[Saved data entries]
----------

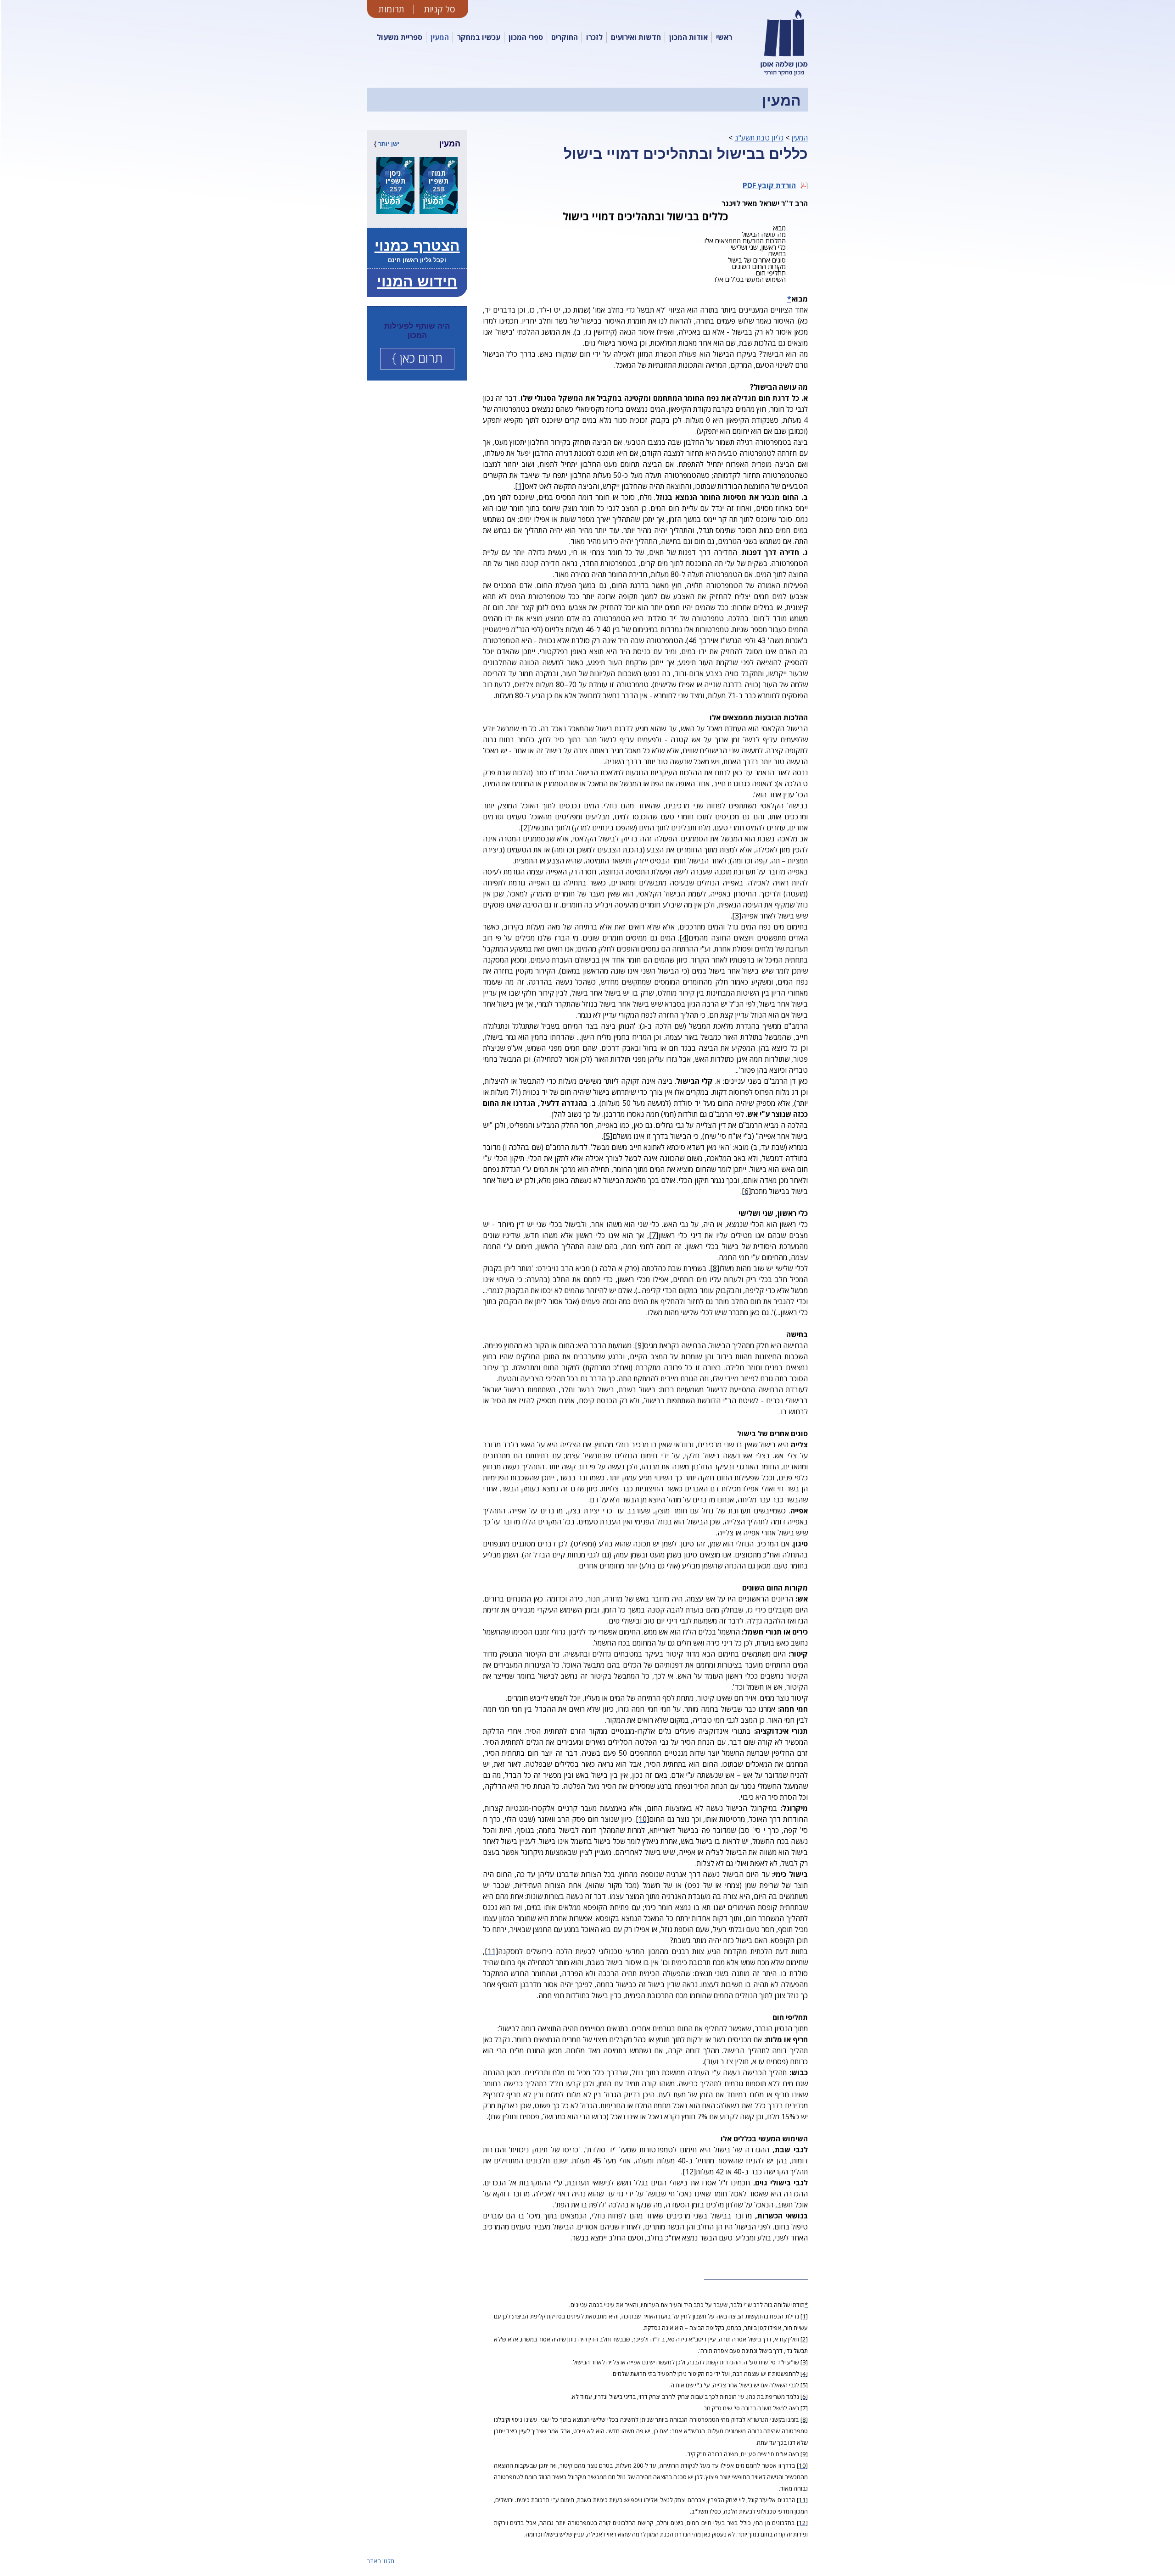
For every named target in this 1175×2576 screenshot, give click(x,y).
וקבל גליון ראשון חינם (417, 260)
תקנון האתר (380, 2561)
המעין (440, 37)
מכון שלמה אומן (785, 75)
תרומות (391, 9)
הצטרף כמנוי (417, 245)
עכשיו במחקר (478, 37)
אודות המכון (688, 37)
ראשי (724, 37)
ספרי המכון (526, 37)
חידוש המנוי (417, 281)
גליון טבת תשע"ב (758, 138)
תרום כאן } (417, 357)
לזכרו (594, 37)
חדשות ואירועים (636, 37)
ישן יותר (388, 143)
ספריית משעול (399, 37)
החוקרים (564, 37)
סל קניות (439, 9)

----------

§ **Assignment**
In the entries, find every line holding "גליון" and copy it.

§ **Your solution**
וקבל גליון ראשון חינם (417, 260)
גליון טבת תשע"ב (758, 138)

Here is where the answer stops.